I will understand if the wisest and fairest answer I get here is "who knows?" or "it depends", because I know how subjective art is and how tricky it is dealing with an audience. But any insight, no matter how tiny, will be seriously appreciated. Thanks beforehand.
Voices echo this is what salvation must be like after a while
But Mona Lisa musta had the highway blues
You can tell by the way she smiles"
-- Bob Dylan, "Visions of Johanna"
- Insane Underling
- Posts: 11489
- Joined: Fri Aug 10, 2001 2:00 pm
- Custom Title: Running after something that I'll never kill
- Location: Redacted, Redacticaster
I don't write sex scenes if I can avoid it, so I'm really not the right person to give you advice, but I'd say: if you want to write it, write it like you would any other scene. As long as you write it seriously and without any overblown porno-prose, I think your readers (provided they're over age fifteen) won't be distracted by explicit material.

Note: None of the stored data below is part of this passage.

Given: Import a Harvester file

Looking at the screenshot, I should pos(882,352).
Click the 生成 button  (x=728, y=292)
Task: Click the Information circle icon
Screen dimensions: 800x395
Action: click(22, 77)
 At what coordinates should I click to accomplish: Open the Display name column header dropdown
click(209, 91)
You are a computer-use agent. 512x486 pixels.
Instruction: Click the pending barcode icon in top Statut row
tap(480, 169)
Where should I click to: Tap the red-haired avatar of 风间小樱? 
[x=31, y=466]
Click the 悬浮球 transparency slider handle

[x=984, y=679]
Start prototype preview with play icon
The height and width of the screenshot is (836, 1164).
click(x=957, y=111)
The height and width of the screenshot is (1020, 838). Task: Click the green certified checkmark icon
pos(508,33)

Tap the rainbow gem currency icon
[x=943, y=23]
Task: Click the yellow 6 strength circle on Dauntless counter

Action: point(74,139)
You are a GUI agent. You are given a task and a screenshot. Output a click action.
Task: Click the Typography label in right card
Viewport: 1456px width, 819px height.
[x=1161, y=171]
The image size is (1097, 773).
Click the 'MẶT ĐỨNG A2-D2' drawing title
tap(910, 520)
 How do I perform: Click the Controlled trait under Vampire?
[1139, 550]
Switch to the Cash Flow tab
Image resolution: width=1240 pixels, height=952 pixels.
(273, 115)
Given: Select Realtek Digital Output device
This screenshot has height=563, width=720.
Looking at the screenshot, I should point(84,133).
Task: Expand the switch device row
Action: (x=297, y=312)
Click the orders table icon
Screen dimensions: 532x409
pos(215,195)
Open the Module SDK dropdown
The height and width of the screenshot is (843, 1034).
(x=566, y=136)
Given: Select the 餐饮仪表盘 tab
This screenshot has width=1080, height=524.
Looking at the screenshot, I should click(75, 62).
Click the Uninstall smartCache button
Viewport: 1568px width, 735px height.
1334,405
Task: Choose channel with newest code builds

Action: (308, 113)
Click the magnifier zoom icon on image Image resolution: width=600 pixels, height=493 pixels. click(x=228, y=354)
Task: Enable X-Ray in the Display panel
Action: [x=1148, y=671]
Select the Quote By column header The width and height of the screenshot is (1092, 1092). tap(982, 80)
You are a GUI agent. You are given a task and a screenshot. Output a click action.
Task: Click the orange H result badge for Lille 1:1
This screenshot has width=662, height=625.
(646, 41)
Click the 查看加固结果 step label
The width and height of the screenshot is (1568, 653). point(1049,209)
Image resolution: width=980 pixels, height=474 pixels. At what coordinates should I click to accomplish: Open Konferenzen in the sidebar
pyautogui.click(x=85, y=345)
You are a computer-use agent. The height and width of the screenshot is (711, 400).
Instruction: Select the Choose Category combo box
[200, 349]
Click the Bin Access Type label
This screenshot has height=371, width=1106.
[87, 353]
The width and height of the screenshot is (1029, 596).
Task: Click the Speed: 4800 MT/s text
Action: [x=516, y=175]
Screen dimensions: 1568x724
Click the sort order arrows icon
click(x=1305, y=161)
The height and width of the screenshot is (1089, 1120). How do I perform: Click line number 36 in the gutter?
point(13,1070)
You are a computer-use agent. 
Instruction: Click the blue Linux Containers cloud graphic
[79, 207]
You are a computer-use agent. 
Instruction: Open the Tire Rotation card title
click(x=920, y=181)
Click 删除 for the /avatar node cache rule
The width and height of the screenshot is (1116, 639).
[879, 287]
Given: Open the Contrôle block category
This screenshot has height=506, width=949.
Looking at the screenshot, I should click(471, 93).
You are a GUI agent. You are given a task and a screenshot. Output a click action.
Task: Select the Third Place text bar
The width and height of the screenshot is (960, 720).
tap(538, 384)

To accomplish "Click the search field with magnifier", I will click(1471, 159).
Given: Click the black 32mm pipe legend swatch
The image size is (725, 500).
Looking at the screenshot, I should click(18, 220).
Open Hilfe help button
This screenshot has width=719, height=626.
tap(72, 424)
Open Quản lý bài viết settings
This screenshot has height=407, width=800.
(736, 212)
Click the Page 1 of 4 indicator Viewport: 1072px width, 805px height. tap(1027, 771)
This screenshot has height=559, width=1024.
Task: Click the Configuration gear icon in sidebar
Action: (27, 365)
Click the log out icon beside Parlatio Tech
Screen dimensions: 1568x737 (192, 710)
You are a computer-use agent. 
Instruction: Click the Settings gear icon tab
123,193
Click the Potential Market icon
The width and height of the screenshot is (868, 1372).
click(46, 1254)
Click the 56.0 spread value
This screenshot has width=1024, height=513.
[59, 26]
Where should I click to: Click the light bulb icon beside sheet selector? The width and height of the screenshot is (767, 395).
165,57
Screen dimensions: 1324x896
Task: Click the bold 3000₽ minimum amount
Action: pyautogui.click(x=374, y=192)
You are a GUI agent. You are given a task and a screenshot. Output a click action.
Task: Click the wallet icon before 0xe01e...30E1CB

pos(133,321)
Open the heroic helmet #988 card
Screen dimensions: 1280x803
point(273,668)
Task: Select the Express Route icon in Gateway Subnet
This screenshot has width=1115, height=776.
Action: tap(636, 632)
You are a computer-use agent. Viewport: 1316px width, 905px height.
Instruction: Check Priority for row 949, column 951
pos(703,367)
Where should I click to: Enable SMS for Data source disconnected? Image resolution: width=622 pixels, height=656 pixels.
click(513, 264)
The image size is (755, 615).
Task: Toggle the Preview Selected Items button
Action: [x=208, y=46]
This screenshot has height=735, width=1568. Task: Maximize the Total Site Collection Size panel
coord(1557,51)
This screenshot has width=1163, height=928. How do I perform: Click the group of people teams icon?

This might not be applicable to your story, but just a general point in writing about sex: I've noticed that quite a lot of people seem to think that explicit sex scenes in fiction are always meant to be arousing, as if a sex scene can never be included for any other reason than to make the audience get off. (Which is actually a slightly disturbing idea, when you consider how many works of fiction contain rape or generally unhappy or detached sexual relationships.) Explicit scenes can be used to build plot and/or character, just like any other scene.
This is the end;
I'm a good fighter
But a bad friend;
I've played the traitor
Over and over;
I'm a good hater
But a bad lover.
Elinor Wylie, "Peregrine"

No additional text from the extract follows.